[What the task asks]
Transcribe exactly the first line of the listing below and each line that follows it, ending with the line that contains "[Recently Viewed] (1318, 927)", and omit the remainder.

----------------

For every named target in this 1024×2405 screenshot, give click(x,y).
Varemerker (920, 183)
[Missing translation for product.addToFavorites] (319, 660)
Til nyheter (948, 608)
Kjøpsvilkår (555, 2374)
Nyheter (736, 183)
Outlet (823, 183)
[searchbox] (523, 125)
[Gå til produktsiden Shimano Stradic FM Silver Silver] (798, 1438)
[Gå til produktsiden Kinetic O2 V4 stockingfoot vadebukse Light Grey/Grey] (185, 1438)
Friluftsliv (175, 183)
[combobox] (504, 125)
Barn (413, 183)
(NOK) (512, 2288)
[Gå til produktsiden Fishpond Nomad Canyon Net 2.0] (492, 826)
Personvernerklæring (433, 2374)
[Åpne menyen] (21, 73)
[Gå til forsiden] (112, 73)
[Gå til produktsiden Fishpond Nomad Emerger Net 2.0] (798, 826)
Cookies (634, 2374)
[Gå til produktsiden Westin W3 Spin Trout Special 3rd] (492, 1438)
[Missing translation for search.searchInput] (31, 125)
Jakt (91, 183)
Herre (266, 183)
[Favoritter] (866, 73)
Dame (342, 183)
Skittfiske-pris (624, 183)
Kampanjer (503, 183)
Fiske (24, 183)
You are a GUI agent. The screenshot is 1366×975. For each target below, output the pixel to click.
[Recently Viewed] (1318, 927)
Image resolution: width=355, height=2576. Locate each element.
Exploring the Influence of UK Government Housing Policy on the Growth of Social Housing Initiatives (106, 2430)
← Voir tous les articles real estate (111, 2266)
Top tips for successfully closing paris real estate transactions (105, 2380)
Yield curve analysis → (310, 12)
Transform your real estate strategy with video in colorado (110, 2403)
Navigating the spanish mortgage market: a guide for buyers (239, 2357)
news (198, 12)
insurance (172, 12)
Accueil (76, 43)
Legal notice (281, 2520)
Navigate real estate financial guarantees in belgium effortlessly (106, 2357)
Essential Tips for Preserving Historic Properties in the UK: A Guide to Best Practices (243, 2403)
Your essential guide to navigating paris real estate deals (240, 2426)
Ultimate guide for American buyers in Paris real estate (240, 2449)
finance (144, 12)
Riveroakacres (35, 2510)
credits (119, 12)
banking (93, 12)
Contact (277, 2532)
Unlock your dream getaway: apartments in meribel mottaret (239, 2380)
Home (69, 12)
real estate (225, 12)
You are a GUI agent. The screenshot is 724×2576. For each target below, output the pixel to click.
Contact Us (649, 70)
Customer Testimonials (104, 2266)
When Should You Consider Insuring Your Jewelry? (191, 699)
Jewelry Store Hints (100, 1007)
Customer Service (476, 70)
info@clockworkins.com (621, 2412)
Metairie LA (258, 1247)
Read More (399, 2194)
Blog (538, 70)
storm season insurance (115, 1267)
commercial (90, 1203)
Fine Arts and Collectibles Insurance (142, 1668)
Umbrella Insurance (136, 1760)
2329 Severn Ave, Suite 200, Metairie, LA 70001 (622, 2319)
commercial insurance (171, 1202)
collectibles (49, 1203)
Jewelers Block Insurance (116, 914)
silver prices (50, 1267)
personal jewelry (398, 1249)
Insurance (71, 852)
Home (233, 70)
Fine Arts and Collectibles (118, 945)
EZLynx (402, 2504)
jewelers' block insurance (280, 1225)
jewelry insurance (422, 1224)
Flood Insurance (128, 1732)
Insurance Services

----------------

[Task response]
For every named target in this 1024×2405 screenshot, give click(x,y).
Varemerker (920, 183)
[Missing translation for product.addToFavorites] (319, 660)
Til nyheter (948, 608)
Kjøpsvilkår (555, 2374)
Nyheter (736, 183)
Outlet (823, 183)
[searchbox] (523, 125)
[Gå til produktsiden Shimano Stradic FM Silver Silver] (798, 1438)
[Gå til produktsiden Kinetic O2 V4 stockingfoot vadebukse Light Grey/Grey] (185, 1438)
Friluftsliv (175, 183)
[combobox] (504, 125)
Barn (413, 183)
(NOK) (512, 2288)
[Gå til produktsiden Fishpond Nomad Canyon Net 2.0] (492, 826)
Personvernerklæring (433, 2374)
[Åpne menyen] (21, 73)
[Gå til forsiden] (112, 73)
[Gå til produktsiden Fishpond Nomad Emerger Net 2.0] (798, 826)
Cookies (634, 2374)
[Gå til produktsiden Westin W3 Spin Trout Special 3rd] (492, 1438)
[Missing translation for search.searchInput] (31, 125)
Jakt (91, 183)
Herre (266, 183)
[Favoritter] (866, 73)
Dame (342, 183)
Skittfiske-pris (624, 183)
Kampanjer (503, 183)
Fiske (24, 183)
You are a GUI agent. The screenshot is 1366×975. For each target below, output the pixel to click.
[Recently Viewed] (1318, 927)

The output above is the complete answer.